What you should do
Lines from the one containing "Where should I" through the final line of the records below are needed, copied exactly, with no pictures.

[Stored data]
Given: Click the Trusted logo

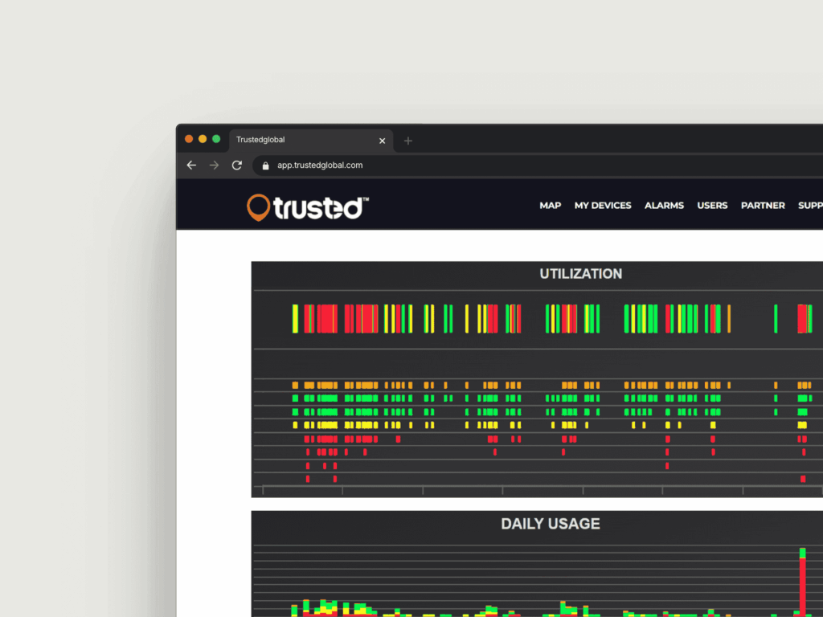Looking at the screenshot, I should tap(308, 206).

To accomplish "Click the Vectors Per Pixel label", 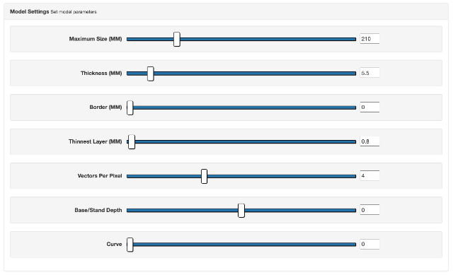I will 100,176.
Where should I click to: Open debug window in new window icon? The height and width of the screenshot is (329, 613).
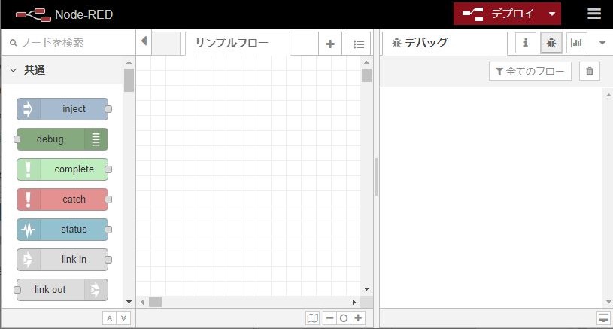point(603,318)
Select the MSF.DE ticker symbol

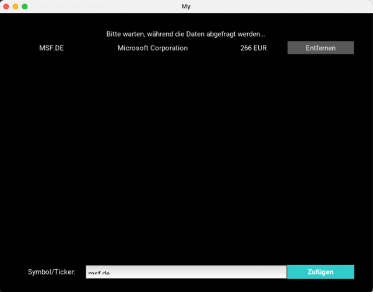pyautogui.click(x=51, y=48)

Answer to the exercise
Where should I click to: Open debug window in new window icon? The height and width of the screenshot is (329, 613).
point(603,318)
Select the MSF.DE ticker symbol

pyautogui.click(x=51, y=48)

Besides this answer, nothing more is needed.